What is npm typosquatting?
npm typosquatting is when an attacker registers a package name that closely resembles a popular legitimate package — for example lodahs instead of lodash. Developers who mistype the name during installation unknowingly install the attacker's code, which often contains a postinstall script that exfiltrates environment variables, tokens, or credentials.
What is a dependency confusion attack?
A dependency confusion (or namespace confusion) attack targets internal packages that exist only under a private scope — e.g. @mycompany/utils. If an attacker publishes a public package with the unscoped name utils, npm may resolve to the public version instead, silently installing the attacker's code with no typo required.
What attack patterns does this checker cover?
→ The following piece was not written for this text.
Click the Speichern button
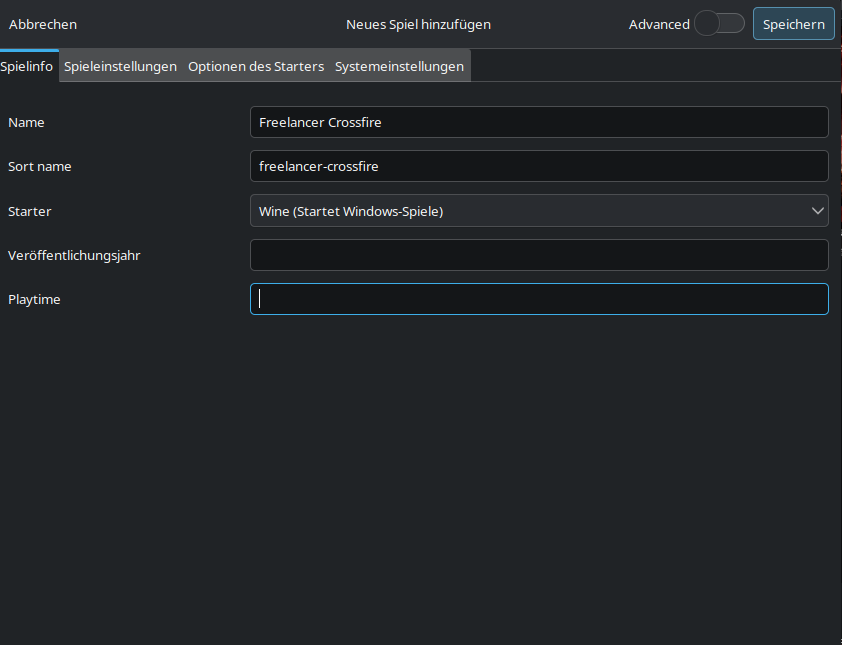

The fuzzer generates variants using: character omission, transposition, substitution (including homoglyphs), insertion, repetition, separator swap (hyphens ↔ underscores), word order swap, prefix/suffix addition, bit-squatting, and scope-strip (dependency confusion). Each variant is checked against the live npm registry.
How is the risk score calculated?
Six signals contribute to a numeric score: (1) package registration recency — under 30 days scores +3; (2) zero weekly downloads — +2; (3) description similarity to the target via Jaccard word-set comparison — copied descriptions score +3; (4) high-impact attack vector — +1; (5) single maintainer — +0.5; (6) no published version — +1. Score ≥ 4 = HIGH (red), ≥ 2 = MED (amber), < 2 = LOW (green).
What are postinstall script attacks?
npm's postinstall, preinstall, install, and prepare lifecycle scripts run automatically during npm install with no user interaction. Malicious packages use these to exfiltrate secrets, install backdoors, or mine cryptocurrency. This tool checks the package.json of high-risk variants and flags any that define these scripts.